The history of knife fighting dates back to the stone age. In the beginning people most likely used used their stone weapons intuitively. However across the centuries, various attack methods evolved so that, with the element of surprise, an enemy could be defeated quickly. Many different fighting styles with knives developed on all continents.
Nowadays, most martial arts schools teach a defence against a knife attack. Some of them teach how to combat a knife attack with your own knife, while in others, the emphasis is on defending with any available items found at hand.
The popularity of all these elements in martial training stems from the fact that the knife is rightly considered the most dangerous weapon commonly used in street fighting. Successful attacks on the heart and arteries most often end in death and many cuts can cause serious bleeding or render the victim defenceless. Even if someone survives a knife attack they are often left with deep physical and psychological wounds.
It is very important that basic defence exercises run in tandem with learning knife attacks. This allows a better understanding of the trajectory of movement and the best course of defensive action to take in response to any particular attack.
Training with knives of different shapes and lengths is a good way to minimise injuries during combat. Knives with a small blade are easy to hide in the hand and this often makes a strike with this kind of weapon more difficult to block.
Knife combat training consists of many elements including attack, defence and evasive movement. These techniques are brought together into combinations that, after many hours of training, become automatic responses.

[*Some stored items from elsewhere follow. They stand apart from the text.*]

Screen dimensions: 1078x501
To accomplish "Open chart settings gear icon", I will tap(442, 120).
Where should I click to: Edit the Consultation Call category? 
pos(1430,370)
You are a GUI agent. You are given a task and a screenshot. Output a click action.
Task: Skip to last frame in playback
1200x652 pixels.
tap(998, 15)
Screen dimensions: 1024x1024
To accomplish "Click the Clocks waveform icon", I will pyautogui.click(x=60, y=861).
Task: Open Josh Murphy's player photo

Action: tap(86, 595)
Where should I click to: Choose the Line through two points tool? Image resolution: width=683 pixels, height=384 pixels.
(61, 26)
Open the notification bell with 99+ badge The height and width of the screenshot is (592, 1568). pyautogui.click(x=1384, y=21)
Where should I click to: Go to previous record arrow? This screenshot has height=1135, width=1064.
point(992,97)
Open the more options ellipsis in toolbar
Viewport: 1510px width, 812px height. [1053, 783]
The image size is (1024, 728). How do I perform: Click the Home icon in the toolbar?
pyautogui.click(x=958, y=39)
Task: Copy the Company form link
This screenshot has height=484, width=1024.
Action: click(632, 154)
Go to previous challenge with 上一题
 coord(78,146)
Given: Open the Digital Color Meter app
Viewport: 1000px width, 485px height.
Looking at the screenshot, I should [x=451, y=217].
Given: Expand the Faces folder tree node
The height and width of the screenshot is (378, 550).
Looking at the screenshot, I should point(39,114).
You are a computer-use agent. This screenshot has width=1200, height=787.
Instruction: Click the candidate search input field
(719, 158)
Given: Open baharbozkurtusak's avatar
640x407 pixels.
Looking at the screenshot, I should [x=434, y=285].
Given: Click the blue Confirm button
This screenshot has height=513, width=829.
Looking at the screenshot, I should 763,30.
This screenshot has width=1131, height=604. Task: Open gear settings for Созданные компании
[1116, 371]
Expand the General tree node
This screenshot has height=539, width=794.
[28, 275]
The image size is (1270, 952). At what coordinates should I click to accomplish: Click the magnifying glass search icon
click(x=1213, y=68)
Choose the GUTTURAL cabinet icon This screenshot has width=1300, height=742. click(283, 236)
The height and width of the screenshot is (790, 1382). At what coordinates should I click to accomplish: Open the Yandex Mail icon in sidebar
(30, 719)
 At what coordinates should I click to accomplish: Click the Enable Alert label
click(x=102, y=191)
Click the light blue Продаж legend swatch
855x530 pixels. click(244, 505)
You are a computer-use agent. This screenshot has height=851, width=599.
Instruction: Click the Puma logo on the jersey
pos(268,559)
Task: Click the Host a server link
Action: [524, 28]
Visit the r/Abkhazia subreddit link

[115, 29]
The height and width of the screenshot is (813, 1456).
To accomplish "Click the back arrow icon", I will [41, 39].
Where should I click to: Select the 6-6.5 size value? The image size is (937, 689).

Beginners training is based on exercises with a basic knife that we might encounter in normal daily life Typically these weapons are made of wood or plastic but sometimes metal knives are used but with blunted blades for safety.
Only after proficiency in basic training is attained are knives with different shapes introduced as they require different techniques. This allows the knowledge and skills of the practitioner to grow rapidly. Such knives also demand different combat tactics.
No matter what style of fighting we practice or what kind of knife we use, it is always worth studying Japanese techniques with the wakizashi (short sword) and tanto (knife). Both offer excellent lessons on different kinds of cuts and their nuances.
More advanced practitioners often train with real tanto and wakizashi. However, like the better known Japanese katana (long sword), these weapons are extremely sharp and great caution and concentration is required for safe practice.
Training with a short two-sided knife similar in length to the traditional yawara offers excellent skills development. This knife is very effective for fighting in confined spaces. Fighting with two such knives, one in each hand, greatly increases the chance of victory against an armed opponent.
The Rodokan knife evolved from the above fighting styles. The techniques are similar but the cuts made are longer and the wounds inflicted by this weapon are deeper.
Kerambit or Karambit - this knife is characterized by an inverted handle with a finger hole that provides a secure grip. The curved blade is often referred to as a "tiger claw". Knives of this type are used in Indonesia, Malaysia and the Philippines.
Basic training with the kerambit covers single knife combat technique. Advanced practitioners, however, often train with two knives which requires perfect coordination.
Protectors are worn to enable full contact training. With such potentially deadly weapons safety is paramount and in particular the eyes must be shielded by helmets with visors or protective goggles.
Knife combat training is not a sport or a hobby. Knives are deadly weapons and their use should not even be considered except in life threatening situations. A knife is not a toy and one inadvertent mistake or clumsy action can result in someone’s death.